A few yellow/orange varieties looked very good.  The best and perhaps the best new on I grew is called Earl of Edgecombe.  It is a medium orange, very meaty, no blemishes, quite prolific, and with a terrific flavor.  It seems the sixth Earl died and the nearest relative was a sheep farmer living in New Zealand, who, when he went back to England to become the seventh Earl, brought these seeds with him.  A winner!  Others I liked were Herman’s Yellow, large orange hearts, Basinga, 12 ounce light yellow, Sunshine, a medium yellow, and Miam Nipa, a small yellow from Thailand.  Other color types included Brin de Muguent, which was a medium amber green with green stripes and very sweet, Sutton White, which was almost as good as White Queen, and Peach Blow Sutton, which was notable for its peach shape and coloration, but I didn’t like the taste.

After several year of being without Marizol Purple, because it crosses so easily for me, I got new seed stock from Joe Bratka and was pleased to have it growing again.  Lovely color and taste.  The best performing tomato in the field was Zogola, a huge ribbed prolific red which I was growing for stock seed.  Others that again performed well were Aunt Ginny’s Purple, Yellow Brandywine, German Red Strawberry (heart), Orange Strawberry (heart), Bulgarian Triumph (clusters of red 3-4 ounce fruit), Olena (pink beefsteak), and OTV Brandywine.  I grew eight plants of the latter, primarily for seed, since I’m listing it with the SSE for the 1997 Yearbook and also plan to reoffer it to all of you.  You’ll remember the description as being a large reddish orange beefsteak type with potato leaf foliage, and many folks said they loved the taste.  I do too, but then I’m no doubt biased!

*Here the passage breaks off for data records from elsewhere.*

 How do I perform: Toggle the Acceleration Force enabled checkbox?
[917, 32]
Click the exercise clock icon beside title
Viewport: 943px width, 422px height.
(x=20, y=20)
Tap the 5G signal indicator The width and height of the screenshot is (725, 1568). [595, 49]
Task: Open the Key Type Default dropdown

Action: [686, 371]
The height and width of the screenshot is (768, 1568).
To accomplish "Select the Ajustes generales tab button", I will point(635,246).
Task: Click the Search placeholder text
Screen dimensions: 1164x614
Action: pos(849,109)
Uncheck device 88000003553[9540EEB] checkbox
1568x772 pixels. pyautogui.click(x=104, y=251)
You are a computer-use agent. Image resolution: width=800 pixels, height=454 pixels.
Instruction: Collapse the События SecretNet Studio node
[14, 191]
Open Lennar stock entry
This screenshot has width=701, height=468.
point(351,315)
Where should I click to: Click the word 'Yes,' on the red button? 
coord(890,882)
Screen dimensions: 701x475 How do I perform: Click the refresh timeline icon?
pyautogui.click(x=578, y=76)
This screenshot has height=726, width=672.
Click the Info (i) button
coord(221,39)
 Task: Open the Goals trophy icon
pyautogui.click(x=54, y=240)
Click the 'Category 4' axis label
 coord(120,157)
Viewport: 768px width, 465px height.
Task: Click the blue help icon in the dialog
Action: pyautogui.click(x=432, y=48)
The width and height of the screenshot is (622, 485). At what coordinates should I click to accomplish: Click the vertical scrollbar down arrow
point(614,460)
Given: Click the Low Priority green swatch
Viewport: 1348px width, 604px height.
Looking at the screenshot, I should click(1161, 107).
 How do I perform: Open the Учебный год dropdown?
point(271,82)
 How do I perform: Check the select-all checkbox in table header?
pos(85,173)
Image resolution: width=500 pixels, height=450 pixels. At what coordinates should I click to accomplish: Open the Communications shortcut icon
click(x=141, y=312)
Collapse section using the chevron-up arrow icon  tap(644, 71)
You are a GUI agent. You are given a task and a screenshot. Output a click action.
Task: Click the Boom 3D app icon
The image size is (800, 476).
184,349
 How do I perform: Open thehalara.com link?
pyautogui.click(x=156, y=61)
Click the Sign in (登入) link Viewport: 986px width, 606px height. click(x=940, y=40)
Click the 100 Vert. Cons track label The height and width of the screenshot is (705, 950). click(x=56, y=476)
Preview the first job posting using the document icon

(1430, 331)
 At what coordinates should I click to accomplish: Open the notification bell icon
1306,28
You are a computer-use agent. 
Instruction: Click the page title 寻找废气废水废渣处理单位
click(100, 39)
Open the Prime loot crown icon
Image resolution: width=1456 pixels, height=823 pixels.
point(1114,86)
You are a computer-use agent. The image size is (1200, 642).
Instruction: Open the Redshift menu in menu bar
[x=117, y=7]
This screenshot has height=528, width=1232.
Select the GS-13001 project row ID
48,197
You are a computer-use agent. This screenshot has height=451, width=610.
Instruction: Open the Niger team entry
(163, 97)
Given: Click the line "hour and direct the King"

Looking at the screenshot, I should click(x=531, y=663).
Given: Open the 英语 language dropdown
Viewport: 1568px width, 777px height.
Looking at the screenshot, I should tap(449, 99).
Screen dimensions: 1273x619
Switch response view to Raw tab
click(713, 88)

There are over 100 varieties I haven’t described to you (thank heavens!), but I think I’ve mentioned the best ones.  I’m concerned that I may have overlooked some good ones because I have problems with water pooling at one end of the field and the plants growing there simply didn’t perform.  Actually I lost several plants to water logging because water pooled on four separate occasions following torrential downpours.  Although it was not the best growing year there were some real winners.  And already I;m starting to think of what I’ll be planting next year.  I really do want to concentrate more on making crosses and stabilizing some of the selections seen in growouts from F2 varieties.  It’s not clear how long I’ll have my growing area because it is destined to become a new housing development, so I must plan carefully what I want to accomplish the most, and what my priorities really are.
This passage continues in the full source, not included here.